Model training and testing
The CNNs used were the DenseVNet  and 3D U-Net . Figure 1 shows the network architecture of the DenseVNet used in our study. It consisted of 5 key features, including batch-wise spatial dropout, dense feature stacks, V-network downsampling and upsampling, dilated convolution, and an explicit spatial prior. Structure of the 3D U-Net can be found in .

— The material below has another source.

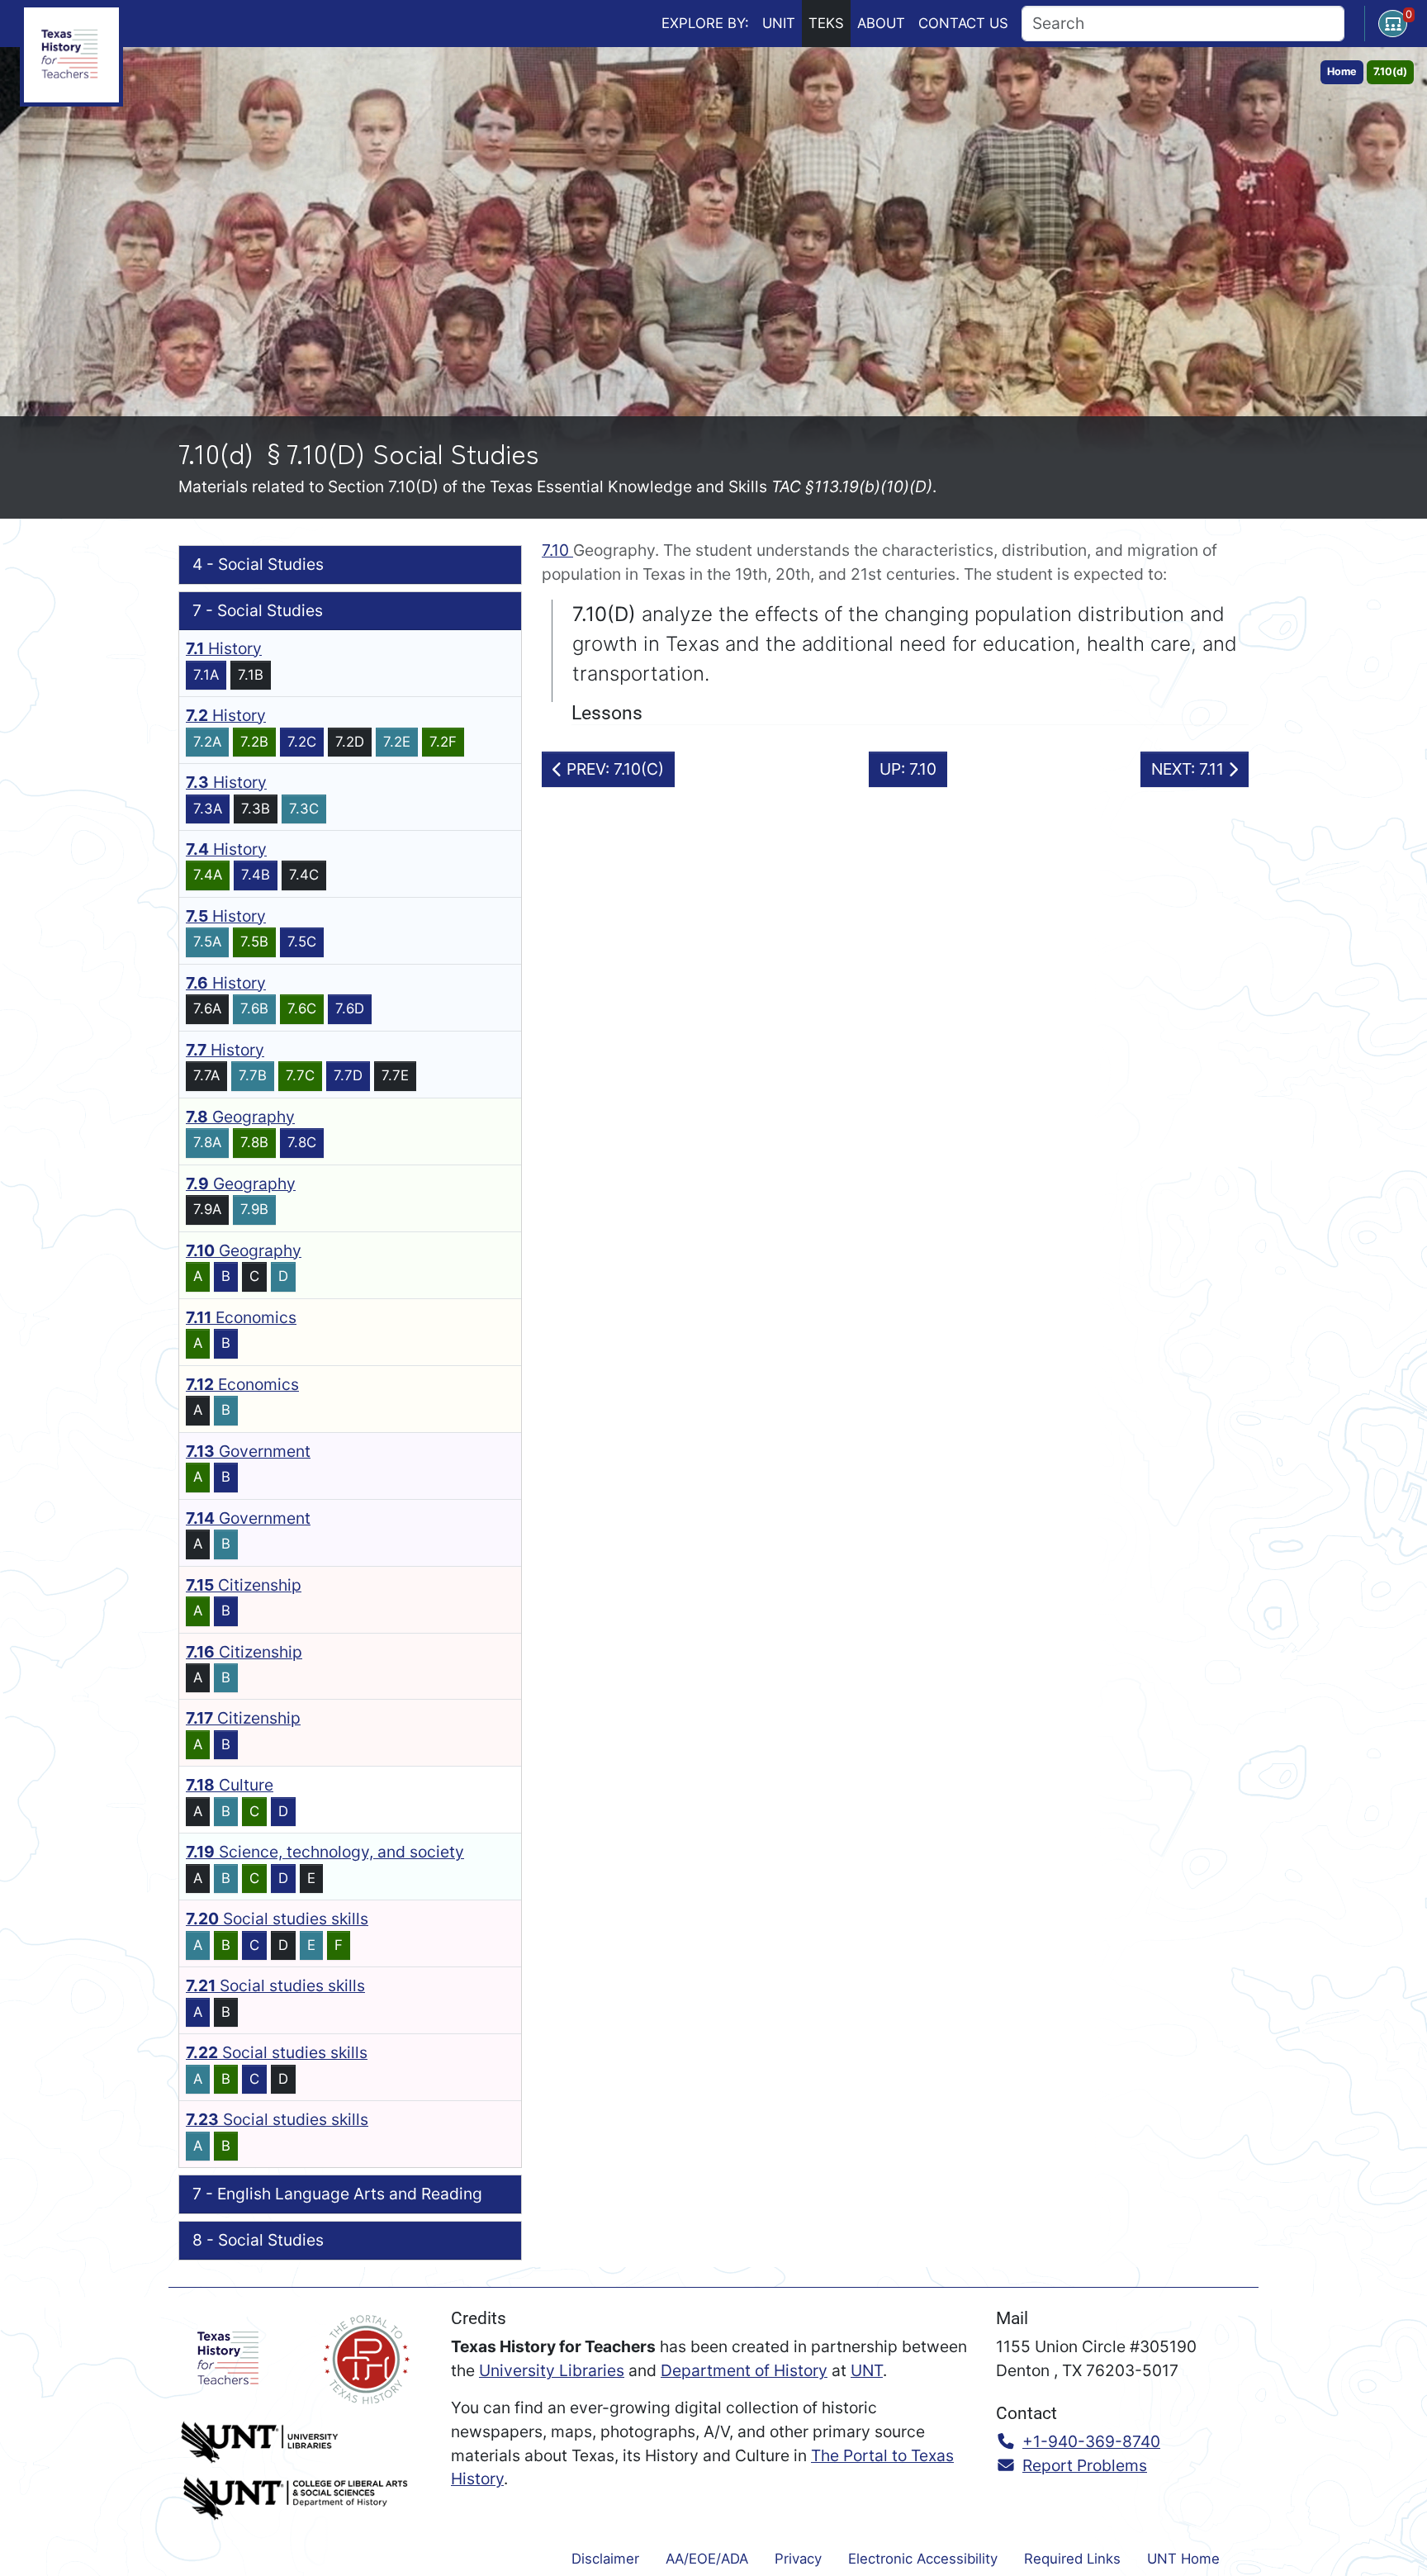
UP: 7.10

We trained the network on the framework of Niftynet 1.0.4 version. The graphic card used for training was NVIDIA Quadro P3200, which had 8 GB memory. The spatial window size was set as 200 × 200 × 64 for DenseVNet and as 96 × 96 × 96 for 3D U-Net. The window size was kept the same for training and testing for both network models. Also, the batch size was set as 1 for both network models. In addition, we chose the Adam gradient descent algorithm to reduce the training errors. For the first 2000 epochs, we chose 0.001 as the learning rate and 50 datasets for training. In the next 2000 epochs, we adapted the learning rate as 0.00025 and used the rest 31 datasets for training. The whole training costed nearly 7 h for DenseVNet and 4 h for 3D U-Net. This strategy was used for both networks and we used it to elevate the performance of segmenting the left and right hippocampus. A comparative experiment (on DenseVNet only) was conducted where the performance was compared between this strategy and the one using 4000 epochs and the constant learning rate of 0.001. The performance of CNN was evaluated by using the Dice similarity score .

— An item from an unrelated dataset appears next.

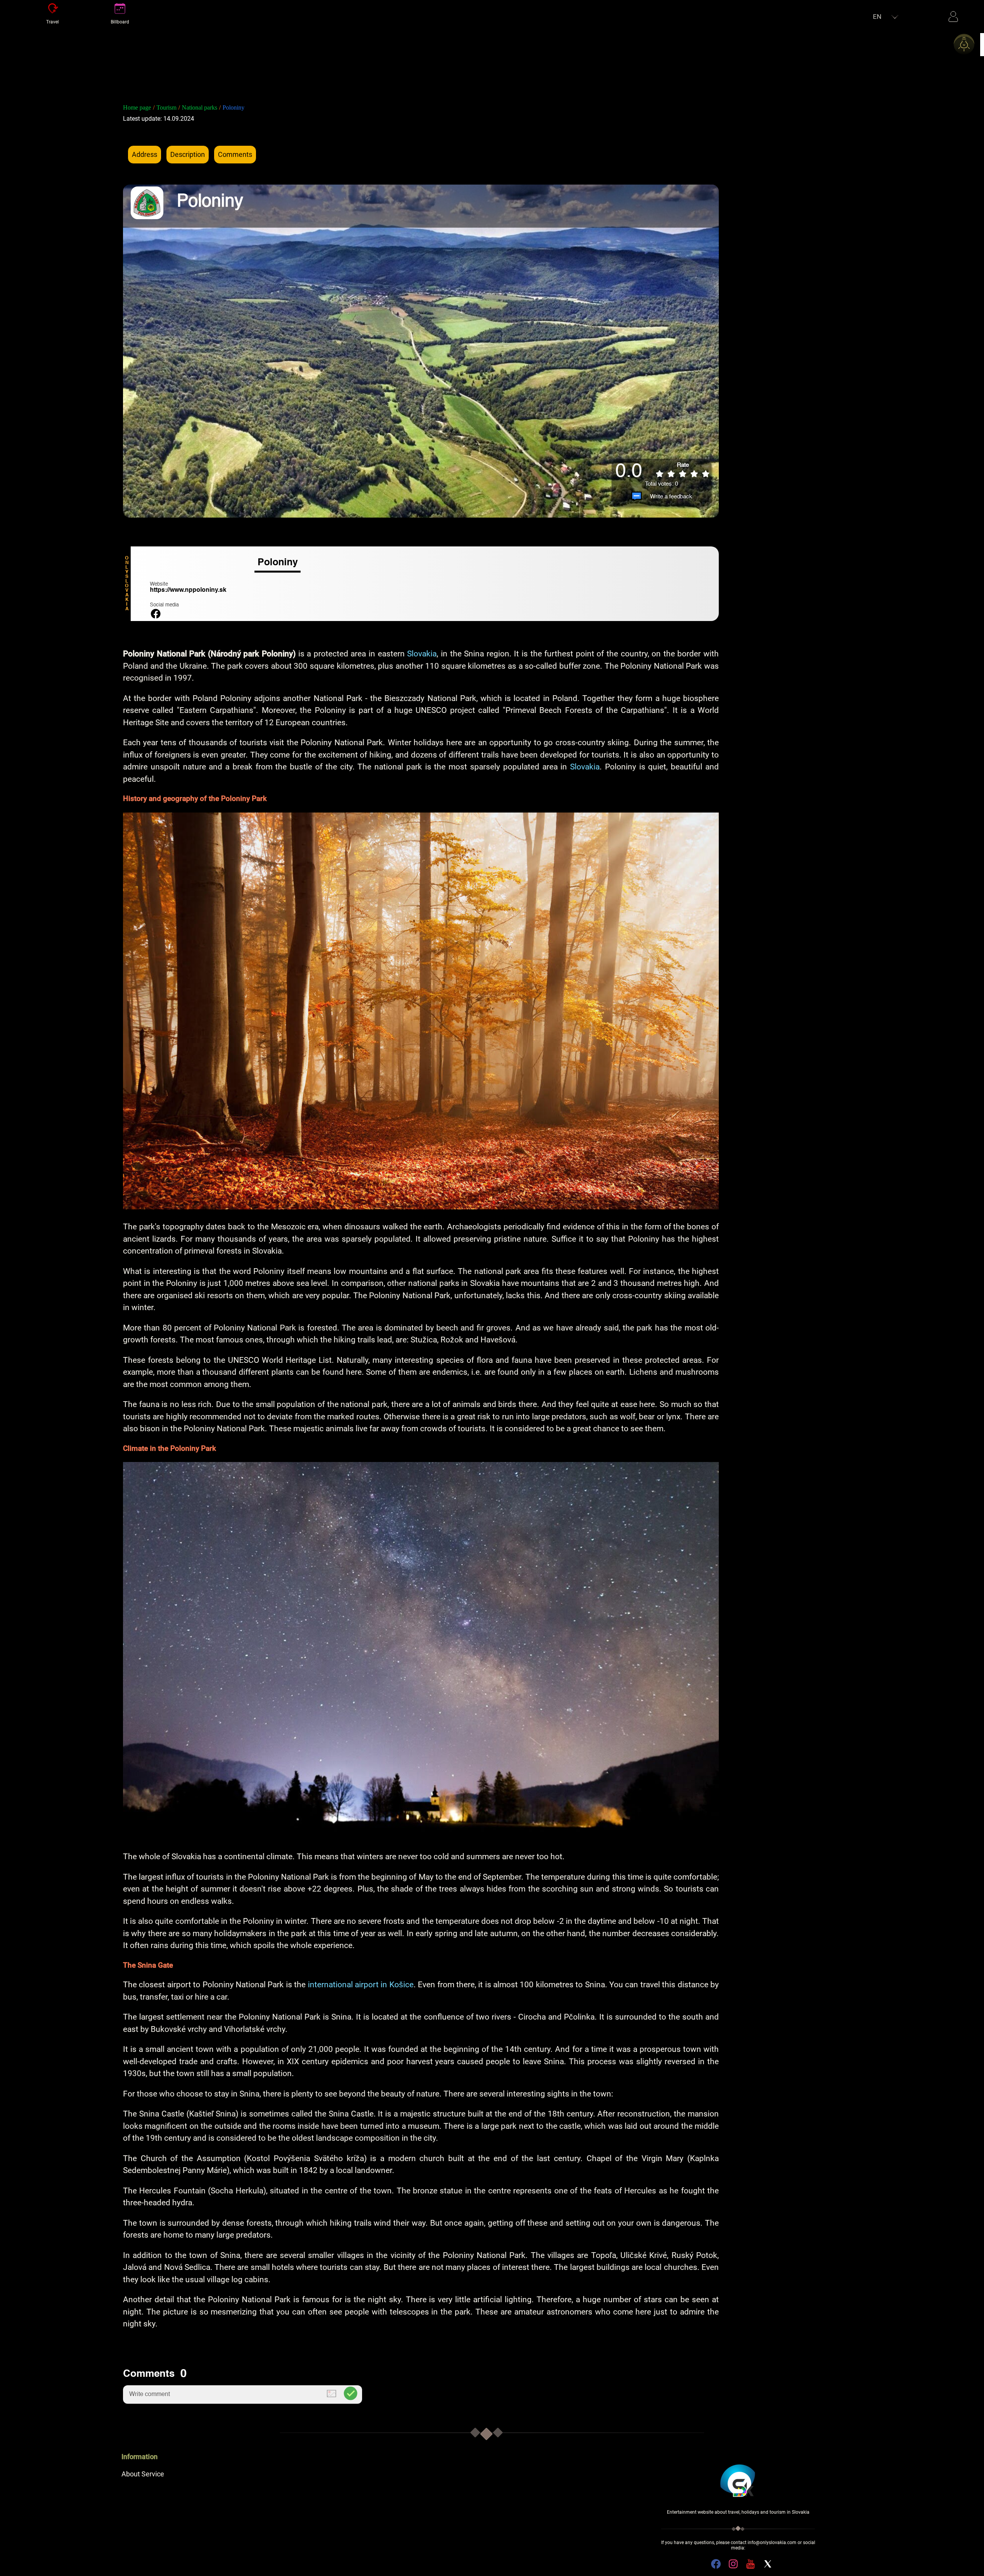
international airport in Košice (361, 1984)
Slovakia (422, 653)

Evaluation of the CT segmentation method and volumetric comparison to MRI results
We assessed the performance of the CT segmentation method by using an independent testing set, which was described in the patients and imaging protocol section. Performance metrics identical to those during the training and testing phase were recorded. The CNN with superior results would be used as the CT segmentation method for the following experiments. Since enrolled patients were required to undergo both MRI and PET/CT, we then performed a head-to-head comparison of the voxel volumes of the segmented brain structures between the CT method and the MRI method. The MRI results were used as references. Correlation was assessed by conducting non-parametric correlation (Spearman’s rho). For interpreting correlation coefficients, values less than 0.4, between 0.4 and 0.7, between 0.7 and 0.9, and greater than 0.9 are indicative of weak, moderate, strong, and very strong correlation, respectively . Intraclass correlation (ICC) was calculated to assess the agreement based on a two-way mixed, absolute agreement, single measures model . Based on the 95% confident interval (CI), values less than 0.5, between 0.5 and 0.75, between 0.75 and 0.9, and greater than 0.9 are indicative of poor, moderate, good, and excellent reliability, respectively . Besides, Student’s t test or the Wilcoxon Rank Sum Test was also conducted to verify the difference between two methods, depending on if the data were normally distributed.
Statistical analysis was performed on MedCalc 19.1 (Ostend, Belgium). Statistical significance was considered for a p value less than 0.05.